Btw, favorite reader comment: "Why doesn't CMS or some other respected group get a handle on this?"
 
Another of my criticisms: This only takes into account technical ability with respect to patient complications. When you look at Table 2, you'll note that the patients had significantly more comorbidities in the lower skill groups. And it's not just one thing--it's a number of things, including lung disease. So were the increase in postop pulmonary complications due to some operative factor, or just because they were higher risk to begin with? And if the latter is the case, then it's not surgeon skill that's implicated, it's clinical judgement/patient selection. That, to me, is more interesting, but not what has come out of the study.

Don't get me wrong, it's a well done study. And that's to be expected coming from someone like Birkmeyer. I just think it risks over-emphasizing technical skill. Yes, there is some minimum level required to be proficient. But once you reach that point, there are other factors that are likely as important. Some of those may be surgeon-related, and some may be related to the systems and/or patient. I just think we have to be careful about how much of the responsibility we shoulder with respect to known complications of surgical procedure. I'm all for patient ownership, but that doesn't mean CMS/private insurers should be finding ways to penalize us for known complications of surgical procedures.
 
Last edited:
Ok, fair point. Missed the risk adjustment.

And yes, it's at least reasonable to believe that technical skill is associated with clinical judgement. But that does not mean interventions to improve operative skill will necessarily improve clinical judgement. I'd argue that operative skill and clinical skill develop in tandem, but through different mechanisms. The question would be if you took the bottom quartile, and developed interventions that improved their technical skill only, would they necessarily see improved patient outcomes?
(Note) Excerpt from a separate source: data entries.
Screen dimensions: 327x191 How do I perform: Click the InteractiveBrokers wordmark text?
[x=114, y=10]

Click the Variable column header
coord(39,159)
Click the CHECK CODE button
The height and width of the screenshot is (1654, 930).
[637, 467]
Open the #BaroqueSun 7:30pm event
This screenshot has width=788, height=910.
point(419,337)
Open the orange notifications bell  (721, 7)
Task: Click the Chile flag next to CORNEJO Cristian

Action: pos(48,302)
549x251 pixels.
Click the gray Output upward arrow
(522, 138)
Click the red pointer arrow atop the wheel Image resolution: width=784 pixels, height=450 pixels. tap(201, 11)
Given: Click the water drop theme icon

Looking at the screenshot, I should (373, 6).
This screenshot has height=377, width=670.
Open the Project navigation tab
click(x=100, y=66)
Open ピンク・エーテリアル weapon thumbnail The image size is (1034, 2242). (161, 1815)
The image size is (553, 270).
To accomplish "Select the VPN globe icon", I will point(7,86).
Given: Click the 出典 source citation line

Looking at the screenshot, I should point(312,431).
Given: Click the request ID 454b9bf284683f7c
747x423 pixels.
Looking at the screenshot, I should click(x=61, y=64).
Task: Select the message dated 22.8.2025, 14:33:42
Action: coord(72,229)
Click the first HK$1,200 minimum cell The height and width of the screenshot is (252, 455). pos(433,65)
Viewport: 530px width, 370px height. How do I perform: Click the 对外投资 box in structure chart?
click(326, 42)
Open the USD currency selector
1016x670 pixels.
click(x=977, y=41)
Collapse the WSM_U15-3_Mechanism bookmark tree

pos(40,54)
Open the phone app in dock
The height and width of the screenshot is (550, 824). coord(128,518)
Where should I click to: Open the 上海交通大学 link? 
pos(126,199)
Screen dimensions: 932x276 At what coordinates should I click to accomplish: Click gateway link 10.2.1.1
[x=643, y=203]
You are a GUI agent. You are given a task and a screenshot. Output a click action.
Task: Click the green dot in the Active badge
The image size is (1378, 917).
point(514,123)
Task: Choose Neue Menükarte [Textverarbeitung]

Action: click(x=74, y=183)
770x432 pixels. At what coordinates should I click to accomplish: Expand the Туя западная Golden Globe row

I think that's far from established.
 
Definitely agree with that. It's a little hard to imagine that if you can make the surgeon in video 2 look like the one in video 1 with some short term directed coaching, that their outcomes will magically get that much better.
But that's why I found this study so non-representative of most surgery. I think we would all agree that lap surgery is a "difference magnifier", where the spectrum between "below average" and "above average" is a lot bigger than in open surgery. There's nobody who struggles to tie a knot or close fascia in an open case, but there are plenty of people who are just not that smooth with lap stitching. Then you go beyond that even more, lap RYGB is at the far end even for lap procedures in terms of difficulty. You're talking about a procedure that has already been recognized as being so hard that there are lots of papers on how many cases one needs to be decent at it.

I haven't seen this in any discussion of the paper, either. I buy the internal validity but I don't at all buy the external validity. There probably are huge differences in outcomes among lap RYGB surgeons of varying skill but that's <0.1% of all cases. I bet there's minimal difference among these same surgeons in appy or chole outcomes.